TSC: One of the company's press releases says eUniverse hasn't been materially impacted by the slowing economy. How has it managed to avoid being hurt by the slowdown?

Brad Greenspan: The companies really getting impacted had a lot of the frothy advertising, and we really don't have much of that in our revenue mix. We're more focused on the traditional companies that need to acquire users that are always going to be willing to pay $30 or $40, like a credit card company or a financial services company. We've been able to go with the trend of the economy. An example of that is refinancing opportunities. We now are offering mortgage refinancing opportunities through our partners to our audience and are doing very well. Demand is always going to be there from the consumers to try to react to the economy.

TSC: What are your direct marketing partners asking of you?

Brad Greenspan: They're watching to make sure that we deliver customers. Whether it's someone buying something or we're generating leads for them, they can say for $1 million we're receiving 100,000 or 300,000 leads. It's a measurable response.

TSC: Has there been any impact on your business from Sept. 11? Some experts have worried that consumers would turn their attention to news and away from entertainment and games and humor.

Brad Greenspan: We've actually seen tremendous growth in our business since then, in our traffic and audience. Our content has become more relevant to what's happened. For instance, we have animated spoofs on Osama bin Laden, one of which has been seen by 7 million people over the last week or so and was featured on the front page of USA Today. So we continue on our content side to have a relationship with the American audience that's relevant. On the email side, people are tending to want to communicate via email more than ever and that really benefits our business as well.

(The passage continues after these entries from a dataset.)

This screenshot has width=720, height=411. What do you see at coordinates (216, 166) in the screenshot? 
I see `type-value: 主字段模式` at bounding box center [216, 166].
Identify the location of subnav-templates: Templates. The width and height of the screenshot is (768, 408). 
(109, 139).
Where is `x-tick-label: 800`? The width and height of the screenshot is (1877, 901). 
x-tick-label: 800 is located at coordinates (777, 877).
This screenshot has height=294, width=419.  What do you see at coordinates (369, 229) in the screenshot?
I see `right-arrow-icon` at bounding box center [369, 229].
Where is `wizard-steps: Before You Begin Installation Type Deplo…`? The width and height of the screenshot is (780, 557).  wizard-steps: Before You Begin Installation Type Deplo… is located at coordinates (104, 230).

TSC: What do you think is the future of the Internet at this point?

Brad Greenspan: Growth is going to continue in terms of more people using it. People are becoming more comfortable with using the Internet for more things, like dating and other interactive forms of communicating with other people than they may have in the past. We think it's the best medium to be able, in real time, to get information and be able to provide a relevant service to people. You just have to be a nimble company that can react quickly, and if you are, it's one of the best growth areas out there.

TSC: Do you think that growth will be capped by slow Internet connections?

Brad Greenspan: I don't think so. The smart companies are going to be able to provide products that serve both dial-up and broadband audiences. A lot of guys went out and created these 50-megabyte huge download products and wonder why people aren't watching them. It's just like a good television network. You have to know your audience and be able to serve up some content that the masses are going to enjoy consuming. At the same time, you have to be able to build niche audiences.

Editor's note: This interview was edited for clarity, style and length.